Paper Review of PerfScope: Practical Online Server Performance Bug Inference in Production Cloud Computing Infrastructures
Paper Summary
This work introduces PerfScope, an online performance bug inference tool for production cloud computing systems that does not need source code and consumes very little system resources. This effort may reduce the search scope for bug-related functions on prominent open source systems to a tiny proportion.
Paper Details
Algorithm
PerfScope is only capable of diagnosing software issues, such as a program hang or a system slowdown. To keep track of recent system calls, PerfScope uses a 5-minute timeframe to collect data.
PerfScope performs its function as described below.
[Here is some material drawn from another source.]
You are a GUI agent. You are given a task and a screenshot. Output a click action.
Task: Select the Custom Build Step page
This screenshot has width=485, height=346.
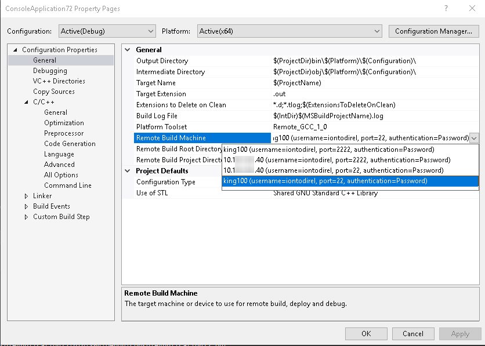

A FSM(Finite State Machine) is used, so that, numerous call episodes are constructed for each function call and performed offline and system libraries are excluded to facilitate monitoring of user-defined functions.
A change in the thread or CPU ID, indicative of a context shift, is detected by the online bug inference technique, which extracts the execution units.
A hierarchical clustering method is used to locate anomalous units, and the appearance vector of the system is recovered using Euclidean distances. These aberrant units are then mapped to bug-related functions and ranked depending on abnormality level.
PerfScope can deduce the system call route, which may be utilized to learn more about the bug's origin and course of spread.
Experiments
Tests on various open source server systems including Hadoop, HDFS, Casandra, Tomcat, Apache, Lighttpd, and MySQL are performanced well which showed PerfScope has appropriately discovered and solved actual performance problems. When a performance anomaly is identified, perfscope makes a 90-second system call trace to identify and rank a subset of likely issues. Moreover the paper gives examples on Cassandra, HDFS and Lighttpd-1 to show how PerfScope infer bug. And PerfScope achieves a very low overhead of 1.8 percent runtime.
Strong Points
PerfScope is an online bug inference tool so there is a wide range of applications and it owns a high productivity.
The unavailability of source code makes PerfScope simple to implement and does not infringe on user privacy.
Overhead is small enough to be used in a production environment.
Weak Points
The situation in which numerous functions cause performance concerns at the same time is not addressed.
The paper's PerfScope evaluation is confined to a single node server, hence its behavior in a multi-node cluster is unknown.
Brain Storm
Taking the source code into consideration may result in more accurate detection of performance issues. For example, fuzzing methods may be used to uncover potential performance issues during the compilation step.